The argument that some would make regarding the criticism of the human characters in the MonsterVerse is that audiences aren’t watching these films for the people, and are instead tuned in to see large scale action sequences featuring some of the most iconic monsters in cinema history. And, if that is your primary draw to The New Empire, you’ll likely come away satisfied. The action is unrelenting for virtually the entirety of the film, most involving Kong fighting other creatures in Hollow Earth. And it’s because much of the film is set on Hollow Earth with gargantuan creatures fighting one another that it loses its sense of grandiosity and scale. Godzilla in Gareth Edwards’ 2014 film was terrifying in size when compared to buildings, cars, and people he was surrounded by. But, in The New Empire, the screen is often occupied by the monster without reference to humans or buildings, which, in turn, makes the action feel less grand than prior installments. Later in the film, this issue is ameliorated as Godzilla and Kong shine in a particularly dazzling action sequence set at the pyramids in Egypt. Not only is this is the film’s most visually impressive scene, but it also remarkably conveys the immense scale of these creatures. Beyond this sequence, the CGI-heavy action continues to be fun and easy to watch, although Scar King is ultimately a rather uninteresting villain.
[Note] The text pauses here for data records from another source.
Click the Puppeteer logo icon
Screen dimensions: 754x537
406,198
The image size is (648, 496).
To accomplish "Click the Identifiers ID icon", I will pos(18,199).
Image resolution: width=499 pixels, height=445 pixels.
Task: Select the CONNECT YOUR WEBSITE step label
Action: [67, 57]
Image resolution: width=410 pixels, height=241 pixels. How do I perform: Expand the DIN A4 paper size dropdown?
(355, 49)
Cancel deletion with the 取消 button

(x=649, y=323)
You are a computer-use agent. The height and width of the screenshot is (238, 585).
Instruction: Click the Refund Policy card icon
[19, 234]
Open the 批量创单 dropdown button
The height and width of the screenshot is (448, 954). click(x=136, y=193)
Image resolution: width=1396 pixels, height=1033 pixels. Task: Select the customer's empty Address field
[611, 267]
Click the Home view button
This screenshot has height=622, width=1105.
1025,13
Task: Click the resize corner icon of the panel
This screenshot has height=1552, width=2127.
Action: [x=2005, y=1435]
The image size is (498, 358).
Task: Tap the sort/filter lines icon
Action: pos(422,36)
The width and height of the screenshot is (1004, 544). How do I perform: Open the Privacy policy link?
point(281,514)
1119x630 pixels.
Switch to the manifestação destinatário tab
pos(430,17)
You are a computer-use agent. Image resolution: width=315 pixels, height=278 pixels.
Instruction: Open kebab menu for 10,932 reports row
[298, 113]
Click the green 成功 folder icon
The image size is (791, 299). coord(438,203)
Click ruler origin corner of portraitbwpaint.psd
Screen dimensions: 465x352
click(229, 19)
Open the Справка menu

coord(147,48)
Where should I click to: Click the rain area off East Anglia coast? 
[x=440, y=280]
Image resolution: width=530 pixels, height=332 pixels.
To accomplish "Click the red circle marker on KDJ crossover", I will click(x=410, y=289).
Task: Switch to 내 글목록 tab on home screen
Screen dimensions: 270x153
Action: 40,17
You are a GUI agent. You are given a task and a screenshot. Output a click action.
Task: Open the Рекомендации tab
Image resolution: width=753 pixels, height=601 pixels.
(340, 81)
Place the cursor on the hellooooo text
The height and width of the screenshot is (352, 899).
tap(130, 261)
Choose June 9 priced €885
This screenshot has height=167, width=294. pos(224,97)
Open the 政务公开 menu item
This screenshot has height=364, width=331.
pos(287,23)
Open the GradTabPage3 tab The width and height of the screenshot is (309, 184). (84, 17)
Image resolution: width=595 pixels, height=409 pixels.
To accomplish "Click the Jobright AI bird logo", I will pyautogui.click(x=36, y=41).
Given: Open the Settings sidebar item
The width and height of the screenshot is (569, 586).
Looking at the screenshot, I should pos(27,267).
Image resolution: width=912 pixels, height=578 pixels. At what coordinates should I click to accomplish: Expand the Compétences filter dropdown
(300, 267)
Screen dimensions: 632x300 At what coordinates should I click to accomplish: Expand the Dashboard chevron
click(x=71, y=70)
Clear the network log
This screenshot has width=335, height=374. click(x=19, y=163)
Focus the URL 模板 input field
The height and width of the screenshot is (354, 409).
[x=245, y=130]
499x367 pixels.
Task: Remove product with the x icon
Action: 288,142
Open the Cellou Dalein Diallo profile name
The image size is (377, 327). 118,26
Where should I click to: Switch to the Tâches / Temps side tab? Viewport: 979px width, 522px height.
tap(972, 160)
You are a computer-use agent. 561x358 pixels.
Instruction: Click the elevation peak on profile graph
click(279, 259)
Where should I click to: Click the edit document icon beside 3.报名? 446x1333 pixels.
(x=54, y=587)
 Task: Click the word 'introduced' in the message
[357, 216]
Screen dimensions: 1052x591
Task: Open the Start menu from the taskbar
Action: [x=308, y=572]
Godzilla x kong new empire review

VERDICT: 5/10

Godzilla x Kong: The New Empire is the latest installment in an inconsistent cinematic universe. A streamlined approach to the cast and plot make for a film that is more approachable and enjoyable than some of the recent additions, although anyone looking for the kind of emotion that Godzilla Minus One recently had will come away disappointed. The massive scale action sequences, meanwhile, are expectedly grand and entertaining, especially a fight between Kong and Godzilla in Egypt. Kong is ultimately the film’s most interesting character, while Godzilla is relatively sidelined. A disappointing villain and failed humor further take away from The New Empire, a movie that, while an improvement over some of the series’ recent installments, lacks a much-needed spark.